In themselves, perhaps they don’t; they’re just low-risk
guidelines. And any condensing leads to
interpretation. But the report they’re
written into does talk about precisely these issues, and the Sheffield report
gives even more detail. These things
aren’t being hidden; they’re part of the discussion.
And the whole point of Millian liberalism is that the
individual is best placed to decide about their own ‘pleasure’ in various
activities, so it would be odd if the state stepped in and said this is where
the perfect equilibrium lies. This correspondent
seems to be objecting the fact that the state hasn’t done this, at the
same time as complaining that effectively it has.
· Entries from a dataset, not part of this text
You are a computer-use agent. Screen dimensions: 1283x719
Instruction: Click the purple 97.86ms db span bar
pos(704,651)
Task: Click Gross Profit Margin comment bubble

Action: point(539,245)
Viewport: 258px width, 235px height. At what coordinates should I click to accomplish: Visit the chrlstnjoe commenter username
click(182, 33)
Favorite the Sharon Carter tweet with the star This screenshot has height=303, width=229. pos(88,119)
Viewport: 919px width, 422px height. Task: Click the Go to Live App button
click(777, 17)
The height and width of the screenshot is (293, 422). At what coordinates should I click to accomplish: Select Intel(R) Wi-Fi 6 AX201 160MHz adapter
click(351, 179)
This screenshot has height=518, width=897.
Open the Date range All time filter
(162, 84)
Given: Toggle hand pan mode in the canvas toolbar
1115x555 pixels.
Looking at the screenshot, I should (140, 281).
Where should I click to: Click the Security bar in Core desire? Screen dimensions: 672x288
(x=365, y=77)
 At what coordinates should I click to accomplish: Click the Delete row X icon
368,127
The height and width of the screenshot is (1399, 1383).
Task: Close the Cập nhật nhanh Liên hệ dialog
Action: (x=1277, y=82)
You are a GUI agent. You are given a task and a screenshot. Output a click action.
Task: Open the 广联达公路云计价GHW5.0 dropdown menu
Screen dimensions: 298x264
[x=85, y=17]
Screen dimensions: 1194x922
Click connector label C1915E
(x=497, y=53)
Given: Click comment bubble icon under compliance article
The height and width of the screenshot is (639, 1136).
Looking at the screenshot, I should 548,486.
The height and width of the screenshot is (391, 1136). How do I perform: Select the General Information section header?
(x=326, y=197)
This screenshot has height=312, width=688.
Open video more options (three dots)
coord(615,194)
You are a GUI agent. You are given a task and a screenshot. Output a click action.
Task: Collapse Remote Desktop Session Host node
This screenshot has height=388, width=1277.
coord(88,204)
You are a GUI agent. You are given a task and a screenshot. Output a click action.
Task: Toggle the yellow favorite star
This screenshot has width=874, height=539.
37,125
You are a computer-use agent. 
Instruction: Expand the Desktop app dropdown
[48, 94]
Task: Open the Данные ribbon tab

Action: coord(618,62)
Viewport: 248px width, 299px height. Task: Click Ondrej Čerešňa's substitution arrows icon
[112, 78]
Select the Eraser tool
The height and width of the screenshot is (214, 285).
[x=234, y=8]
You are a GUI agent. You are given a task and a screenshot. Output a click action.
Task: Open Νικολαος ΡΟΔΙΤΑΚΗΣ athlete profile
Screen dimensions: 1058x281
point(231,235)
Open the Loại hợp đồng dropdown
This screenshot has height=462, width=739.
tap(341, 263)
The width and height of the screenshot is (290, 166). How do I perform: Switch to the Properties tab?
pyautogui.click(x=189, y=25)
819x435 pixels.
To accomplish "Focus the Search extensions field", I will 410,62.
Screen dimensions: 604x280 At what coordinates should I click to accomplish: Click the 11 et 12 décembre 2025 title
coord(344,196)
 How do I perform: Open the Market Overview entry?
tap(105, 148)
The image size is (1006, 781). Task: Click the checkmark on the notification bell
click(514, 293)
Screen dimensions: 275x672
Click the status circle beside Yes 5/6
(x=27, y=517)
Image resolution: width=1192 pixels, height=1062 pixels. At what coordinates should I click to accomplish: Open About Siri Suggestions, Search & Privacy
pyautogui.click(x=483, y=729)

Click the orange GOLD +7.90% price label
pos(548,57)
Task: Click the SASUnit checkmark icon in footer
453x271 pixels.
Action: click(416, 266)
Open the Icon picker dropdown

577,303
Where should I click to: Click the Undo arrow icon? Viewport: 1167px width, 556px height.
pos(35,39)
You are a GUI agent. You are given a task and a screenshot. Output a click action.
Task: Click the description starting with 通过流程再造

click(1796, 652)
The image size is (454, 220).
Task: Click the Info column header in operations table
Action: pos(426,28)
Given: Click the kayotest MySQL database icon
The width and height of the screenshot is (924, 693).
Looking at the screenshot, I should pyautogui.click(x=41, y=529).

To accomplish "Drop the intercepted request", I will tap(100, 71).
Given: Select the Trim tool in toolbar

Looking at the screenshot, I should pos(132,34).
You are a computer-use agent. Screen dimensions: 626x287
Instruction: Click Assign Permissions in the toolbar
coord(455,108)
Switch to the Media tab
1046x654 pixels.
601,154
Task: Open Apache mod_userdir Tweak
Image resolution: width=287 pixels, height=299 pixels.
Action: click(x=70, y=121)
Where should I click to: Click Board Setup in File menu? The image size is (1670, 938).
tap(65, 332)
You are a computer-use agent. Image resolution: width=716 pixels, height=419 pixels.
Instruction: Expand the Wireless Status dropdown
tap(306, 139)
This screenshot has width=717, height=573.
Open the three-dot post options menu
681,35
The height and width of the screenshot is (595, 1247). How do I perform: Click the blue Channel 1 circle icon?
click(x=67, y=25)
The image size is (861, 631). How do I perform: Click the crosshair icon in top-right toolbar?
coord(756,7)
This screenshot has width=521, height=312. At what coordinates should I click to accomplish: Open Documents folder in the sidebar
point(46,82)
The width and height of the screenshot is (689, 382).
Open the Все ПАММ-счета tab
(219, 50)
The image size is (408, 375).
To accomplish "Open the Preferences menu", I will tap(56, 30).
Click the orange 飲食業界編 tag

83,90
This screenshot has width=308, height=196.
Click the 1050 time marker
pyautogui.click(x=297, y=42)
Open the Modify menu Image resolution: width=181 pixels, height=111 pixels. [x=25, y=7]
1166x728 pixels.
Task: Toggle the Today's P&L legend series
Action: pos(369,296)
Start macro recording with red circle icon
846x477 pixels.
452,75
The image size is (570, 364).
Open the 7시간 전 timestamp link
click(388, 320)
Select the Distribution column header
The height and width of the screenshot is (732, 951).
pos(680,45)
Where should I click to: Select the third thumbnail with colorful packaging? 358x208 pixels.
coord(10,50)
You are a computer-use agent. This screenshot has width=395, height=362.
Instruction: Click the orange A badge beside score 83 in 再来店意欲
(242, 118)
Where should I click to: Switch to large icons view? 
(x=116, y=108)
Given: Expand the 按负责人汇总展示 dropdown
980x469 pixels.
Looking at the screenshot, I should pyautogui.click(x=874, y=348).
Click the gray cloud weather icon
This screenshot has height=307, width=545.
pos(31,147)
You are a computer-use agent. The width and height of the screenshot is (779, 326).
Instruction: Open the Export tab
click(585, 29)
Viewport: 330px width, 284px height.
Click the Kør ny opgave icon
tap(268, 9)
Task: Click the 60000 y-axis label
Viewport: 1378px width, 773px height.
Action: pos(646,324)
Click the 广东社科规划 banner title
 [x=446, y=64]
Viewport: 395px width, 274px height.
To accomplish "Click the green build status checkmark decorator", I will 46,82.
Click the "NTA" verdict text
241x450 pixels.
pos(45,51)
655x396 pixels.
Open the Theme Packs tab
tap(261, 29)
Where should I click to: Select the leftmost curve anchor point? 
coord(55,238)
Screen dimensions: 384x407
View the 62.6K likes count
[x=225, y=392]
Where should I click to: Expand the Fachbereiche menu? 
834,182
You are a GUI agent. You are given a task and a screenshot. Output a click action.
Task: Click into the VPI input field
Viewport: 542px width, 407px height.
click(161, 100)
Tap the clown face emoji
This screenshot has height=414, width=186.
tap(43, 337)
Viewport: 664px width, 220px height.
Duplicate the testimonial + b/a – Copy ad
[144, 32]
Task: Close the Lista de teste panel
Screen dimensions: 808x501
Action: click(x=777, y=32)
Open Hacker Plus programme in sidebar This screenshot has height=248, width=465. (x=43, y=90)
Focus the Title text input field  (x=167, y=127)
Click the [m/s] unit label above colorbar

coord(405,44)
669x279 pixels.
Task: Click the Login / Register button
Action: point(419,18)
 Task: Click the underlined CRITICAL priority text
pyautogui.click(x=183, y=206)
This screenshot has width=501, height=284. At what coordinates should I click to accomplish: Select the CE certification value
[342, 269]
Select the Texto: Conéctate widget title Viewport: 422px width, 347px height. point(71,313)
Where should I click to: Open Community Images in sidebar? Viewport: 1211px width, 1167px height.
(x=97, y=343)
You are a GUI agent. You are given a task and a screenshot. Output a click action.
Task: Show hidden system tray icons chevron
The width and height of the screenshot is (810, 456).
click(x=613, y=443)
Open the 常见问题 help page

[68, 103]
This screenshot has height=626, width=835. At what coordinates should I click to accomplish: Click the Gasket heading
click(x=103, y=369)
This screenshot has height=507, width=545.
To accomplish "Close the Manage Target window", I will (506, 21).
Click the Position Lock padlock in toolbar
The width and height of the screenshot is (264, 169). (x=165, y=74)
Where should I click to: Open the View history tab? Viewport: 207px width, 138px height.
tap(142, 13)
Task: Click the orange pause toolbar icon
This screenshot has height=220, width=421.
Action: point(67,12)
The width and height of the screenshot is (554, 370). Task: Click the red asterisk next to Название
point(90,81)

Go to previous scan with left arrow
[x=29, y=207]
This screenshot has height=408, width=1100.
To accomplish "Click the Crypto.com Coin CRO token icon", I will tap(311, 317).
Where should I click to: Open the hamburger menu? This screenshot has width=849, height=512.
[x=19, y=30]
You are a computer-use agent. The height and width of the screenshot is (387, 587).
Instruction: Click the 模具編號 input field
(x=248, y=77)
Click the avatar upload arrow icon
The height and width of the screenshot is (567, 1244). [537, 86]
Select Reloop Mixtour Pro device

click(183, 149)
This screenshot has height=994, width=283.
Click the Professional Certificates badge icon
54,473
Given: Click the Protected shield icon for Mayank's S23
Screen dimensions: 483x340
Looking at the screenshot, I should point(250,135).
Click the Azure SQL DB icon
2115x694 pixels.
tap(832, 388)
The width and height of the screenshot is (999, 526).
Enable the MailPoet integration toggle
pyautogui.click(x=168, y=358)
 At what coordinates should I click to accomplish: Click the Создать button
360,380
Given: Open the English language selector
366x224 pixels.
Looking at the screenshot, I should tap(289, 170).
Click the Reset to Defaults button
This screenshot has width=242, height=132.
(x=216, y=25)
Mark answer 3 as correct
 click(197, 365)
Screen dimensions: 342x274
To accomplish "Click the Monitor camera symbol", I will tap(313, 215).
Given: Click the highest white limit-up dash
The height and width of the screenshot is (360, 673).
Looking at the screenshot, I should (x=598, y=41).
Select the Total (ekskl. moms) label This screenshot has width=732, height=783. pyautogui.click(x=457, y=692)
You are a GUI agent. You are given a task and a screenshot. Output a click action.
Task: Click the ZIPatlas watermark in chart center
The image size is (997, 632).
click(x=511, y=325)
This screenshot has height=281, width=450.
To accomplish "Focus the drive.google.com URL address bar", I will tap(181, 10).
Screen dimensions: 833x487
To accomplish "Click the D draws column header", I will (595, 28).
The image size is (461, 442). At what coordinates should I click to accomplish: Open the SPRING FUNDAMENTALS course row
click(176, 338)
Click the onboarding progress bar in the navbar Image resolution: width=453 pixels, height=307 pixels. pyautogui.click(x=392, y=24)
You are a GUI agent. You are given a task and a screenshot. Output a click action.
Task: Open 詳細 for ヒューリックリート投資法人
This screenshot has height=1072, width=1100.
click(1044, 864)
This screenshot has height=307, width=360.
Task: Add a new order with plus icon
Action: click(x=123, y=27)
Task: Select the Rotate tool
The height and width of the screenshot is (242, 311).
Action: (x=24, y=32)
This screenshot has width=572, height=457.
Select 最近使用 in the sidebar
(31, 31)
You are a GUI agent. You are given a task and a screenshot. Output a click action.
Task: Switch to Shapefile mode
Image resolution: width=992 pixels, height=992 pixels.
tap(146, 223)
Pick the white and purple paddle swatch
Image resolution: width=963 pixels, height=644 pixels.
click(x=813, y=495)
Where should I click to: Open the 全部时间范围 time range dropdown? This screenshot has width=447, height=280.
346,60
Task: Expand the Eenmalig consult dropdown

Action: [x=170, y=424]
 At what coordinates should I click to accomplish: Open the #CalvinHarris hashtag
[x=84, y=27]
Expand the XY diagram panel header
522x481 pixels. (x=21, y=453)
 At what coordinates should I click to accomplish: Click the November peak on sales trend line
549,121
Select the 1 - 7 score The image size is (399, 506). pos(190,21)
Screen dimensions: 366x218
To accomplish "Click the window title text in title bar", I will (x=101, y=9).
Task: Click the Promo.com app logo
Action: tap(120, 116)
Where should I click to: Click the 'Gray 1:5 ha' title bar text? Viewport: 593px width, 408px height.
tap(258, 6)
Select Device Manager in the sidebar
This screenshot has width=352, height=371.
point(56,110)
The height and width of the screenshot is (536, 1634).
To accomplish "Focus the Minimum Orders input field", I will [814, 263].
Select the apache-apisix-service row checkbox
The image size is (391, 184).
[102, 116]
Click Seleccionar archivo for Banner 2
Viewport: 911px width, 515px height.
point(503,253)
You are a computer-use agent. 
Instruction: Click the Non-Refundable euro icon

I’m confused.
Some of those writing in are clearly highly motivated to
find out about this issue, and highly qualified, seeing as they’re listed as
doctors and professors. And yet they’ve
failed to read (let alone understand) what’s already available and clearly
signposted. So what hope would the rest
of us (most of whom aren’t actually that interested in the detail) have of
finding out and understanding without providing these simple guidelines?
So I still can’t see what harm having guidelines does. And if we’re having them, what’s so wrong
about something that gives the
level at which you’re taking the same risk as the average car driver?
Sure, they don’t deal with all the myriad problems alcohol
can cause. And they won’t be effective
for everyone. And they aren’t the only
policy tool available.
But while alcohol is legal, isn’t guidance on risk something
a consumer should reasonably expect to be given? In fact, we even give this kind of guidance
about ‘safer’ consumption levels/patterns/settings with illegal drugs: always
use with other people; never share or re-use injecting equipment; smoke rather
than injecting; reduce your dosage after a period of abstinence; and so
on. Maybe alcohol users deserve the same
courtesy we grant users of other substances?